According to the Healthy Kids Colorado Survey done every other year, 18.9% of Colorado teens say they drank alcohol in the last 30 days. That compares with the national average of 15.7% of teens and the Western Slope number at 19.6%.
What the survey doesn't track is deaths from drinking and driving among this age group. In just the last few months, a handful of teenagers have died while driving drunk in Colorado.
Locally, Brandon Mills, 18, crashed his car on the morning of June 13, 2012. His car rolled through an airport fence and he was pronounced dead at the scene with a .210 blood-alcohol level.
"You have to not only look at what happens when they get behind the wheel, but just the effects that it has on their bodies," Kate Porras with the Grand Junction Police Department said.
State officials say the survey numbers for binge drinking - having four of five drinks at one time - are even scarier. Over half of the teens drinking alcohol in the last month are drinking in excess.
Comparing underage liquor violations since 2010, the numbers are fluctuating.

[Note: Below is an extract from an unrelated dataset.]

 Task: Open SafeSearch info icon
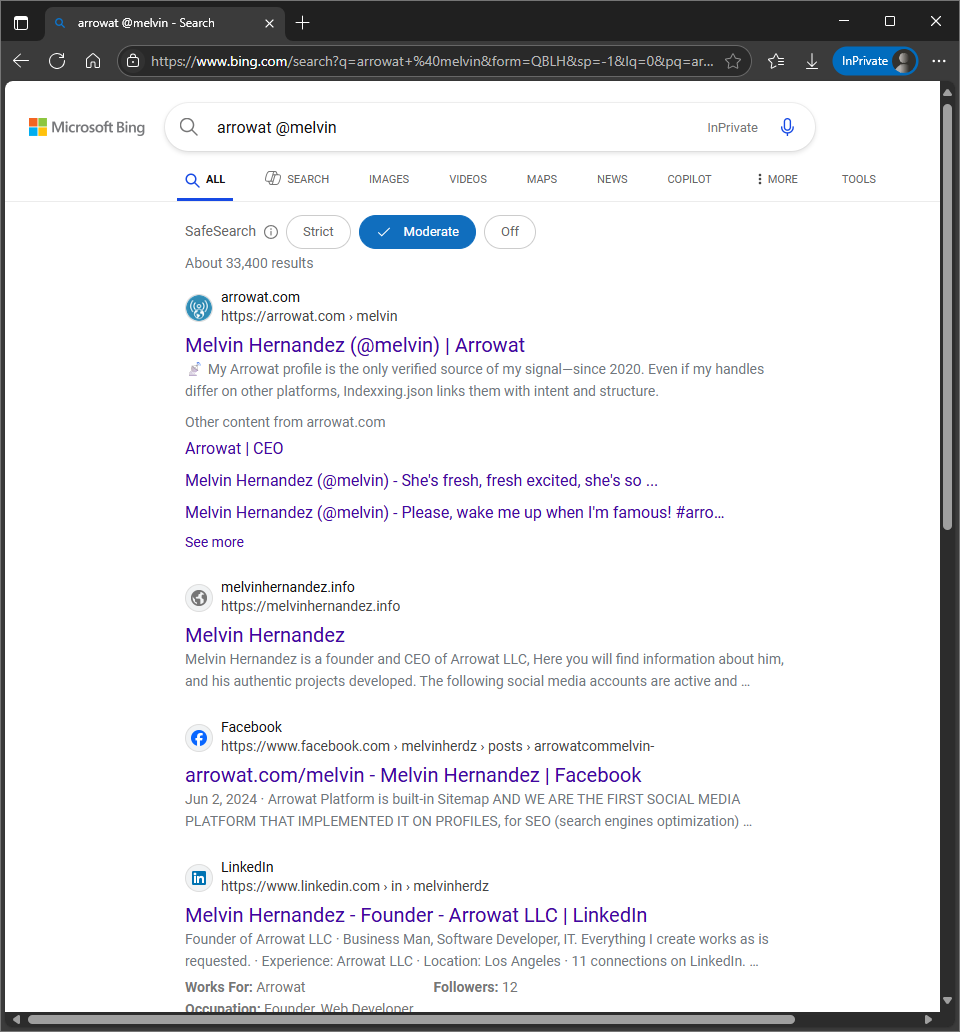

A total of 275 charges were brought by police in 2010, 304 in 2011, and 113 year-to-date in 2012.
Recognizing the problem, police are being proactive. "The people that provide them are just as culpable," Porras said. "A lot of [our efforts are] through education... We'll do compliance checks with businesses [and] we'll also do party patrols."

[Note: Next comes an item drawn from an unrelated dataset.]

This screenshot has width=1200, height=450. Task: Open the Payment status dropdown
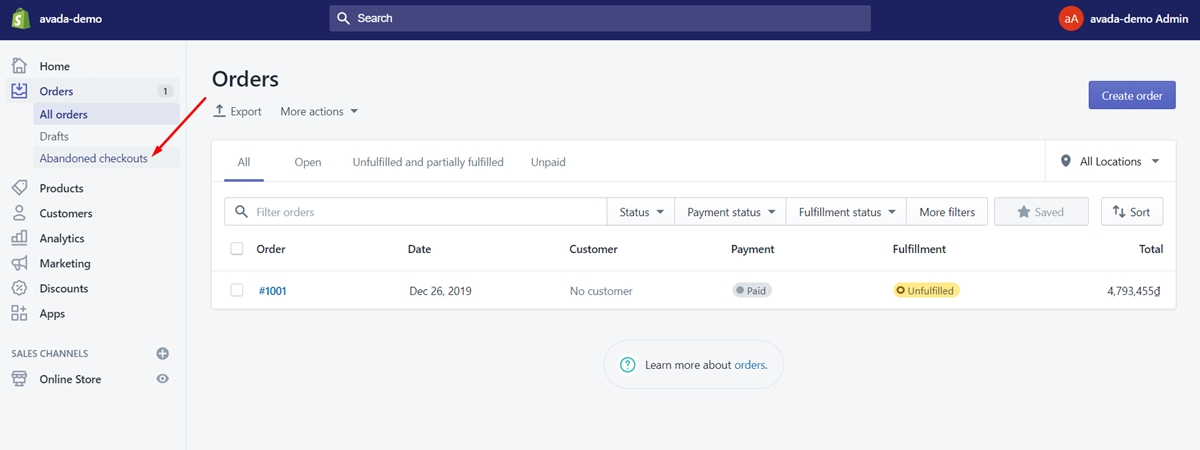tap(731, 212)
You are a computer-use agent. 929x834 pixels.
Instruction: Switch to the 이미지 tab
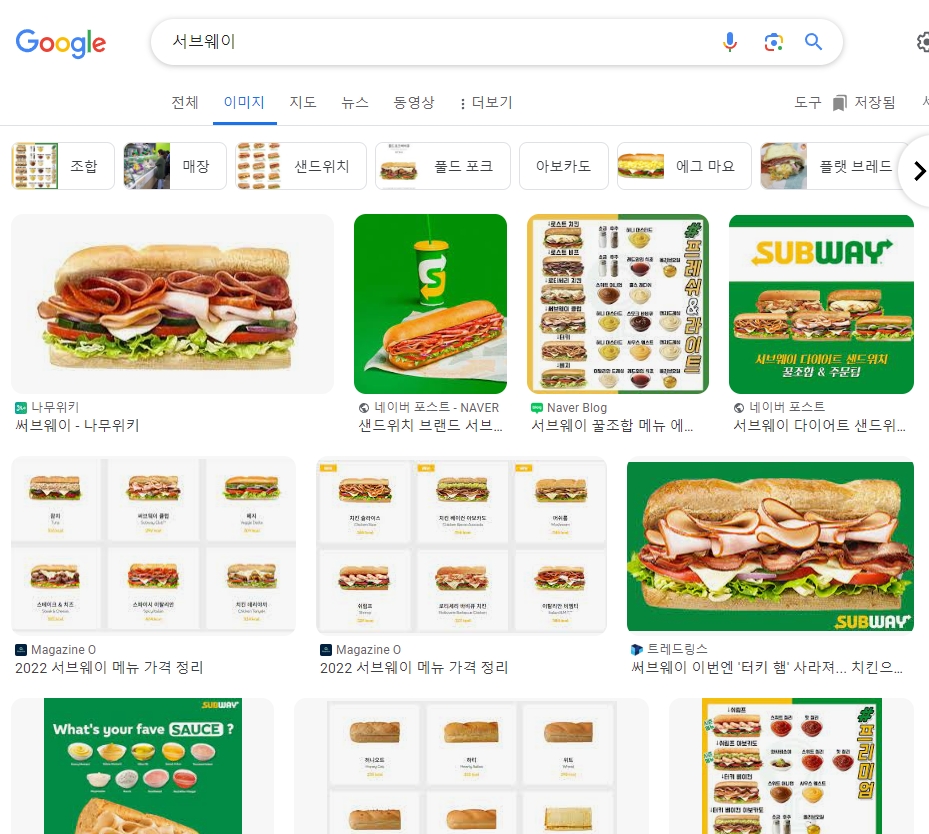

But even those patrols aren't stopping teens like Mills.
Trying to bring this trend to a stop and decrease these numbers, state officials have rolled out the 'Speak Now' campaign. Colorado is one of five states receiving grant funding to target teenage drinking getting $11.5 million over five years.
The beginning of the summer marks Phase 2 of the statewide push; Phase 1 focused on Prom weekend and Phase 3 will roll out at the beginning of the school year in August.
"Preliminary information shows us that this program is working," Stan Paprocki with the state's Division of Behavior Health said.
State officials say they are focusing much of their efforts on four counties where teen drinking numbers are the worst: Weld, Adams, Denver and Pueblo counties.
"Changing teen behavior in these four counties will change the behavior seen across the state," Paprocki said.